_Given data_
--- START ---

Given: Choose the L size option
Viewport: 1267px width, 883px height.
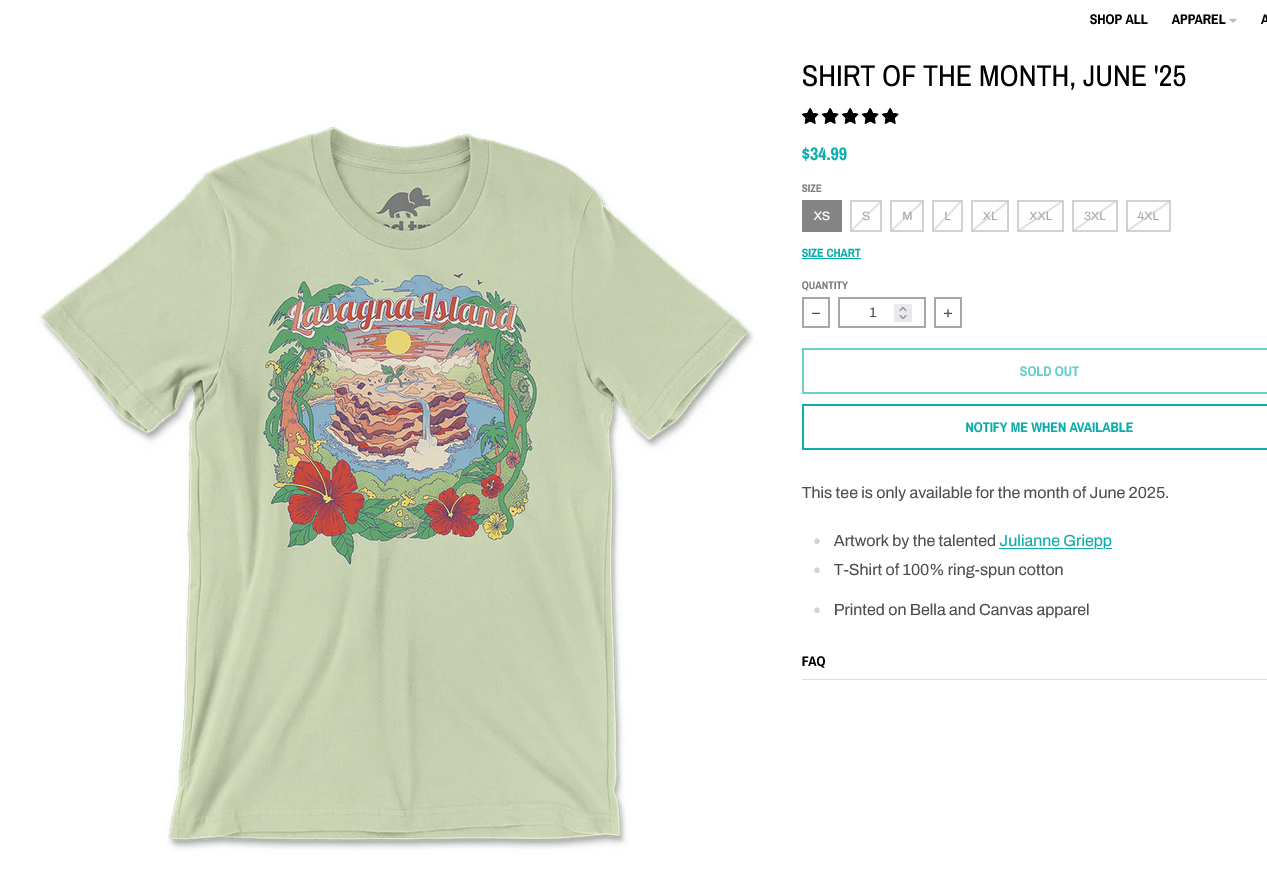Looking at the screenshot, I should tap(947, 216).
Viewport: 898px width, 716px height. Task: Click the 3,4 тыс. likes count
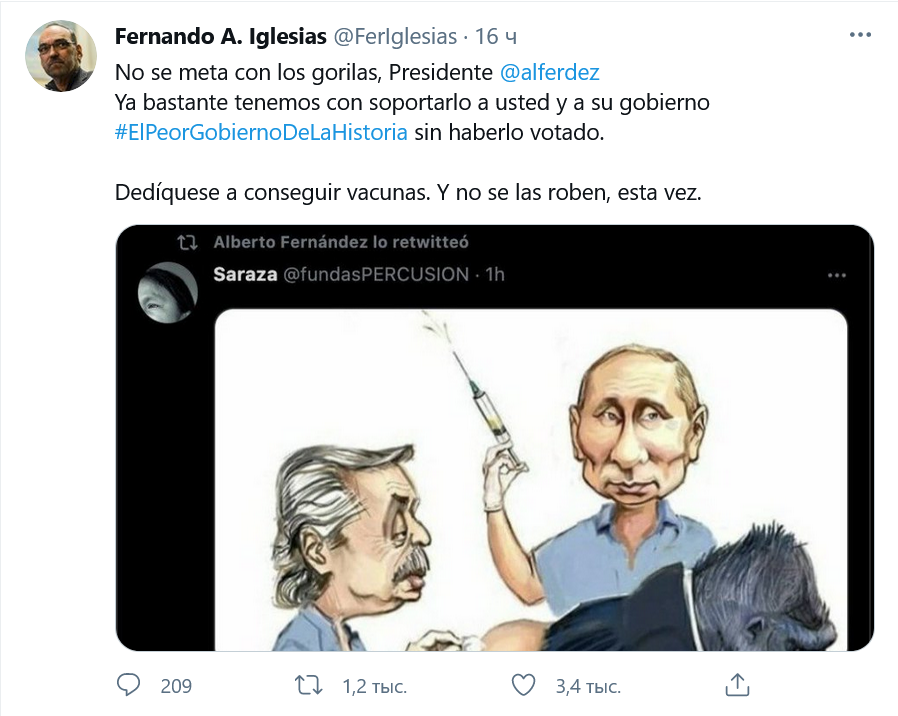588,687
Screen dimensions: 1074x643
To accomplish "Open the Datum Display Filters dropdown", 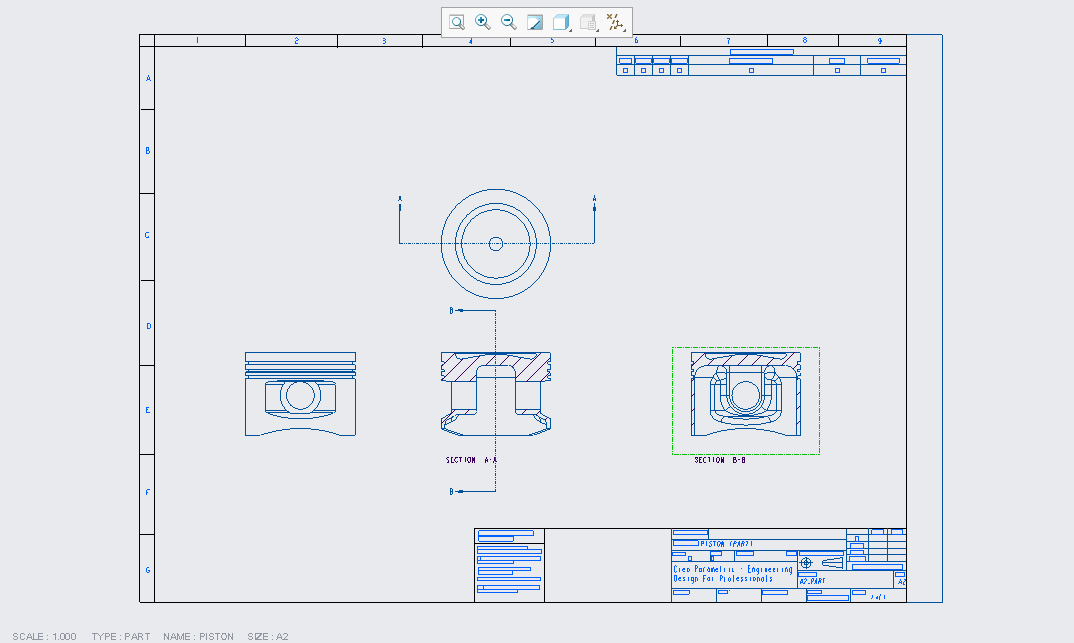I will (x=616, y=22).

--- END ---

_The task_
The stretch above running from the line with "Viewport: 1267px width, 883px height." through the line with "Screen dimensions: 1074x643" is all you should copy, exactly, leaving out the pictures.

_Written answer_
Viewport: 1267px width, 883px height.
Looking at the screenshot, I should tap(947, 216).
Viewport: 898px width, 716px height. Task: Click the 3,4 тыс. likes count
588,687
Screen dimensions: 1074x643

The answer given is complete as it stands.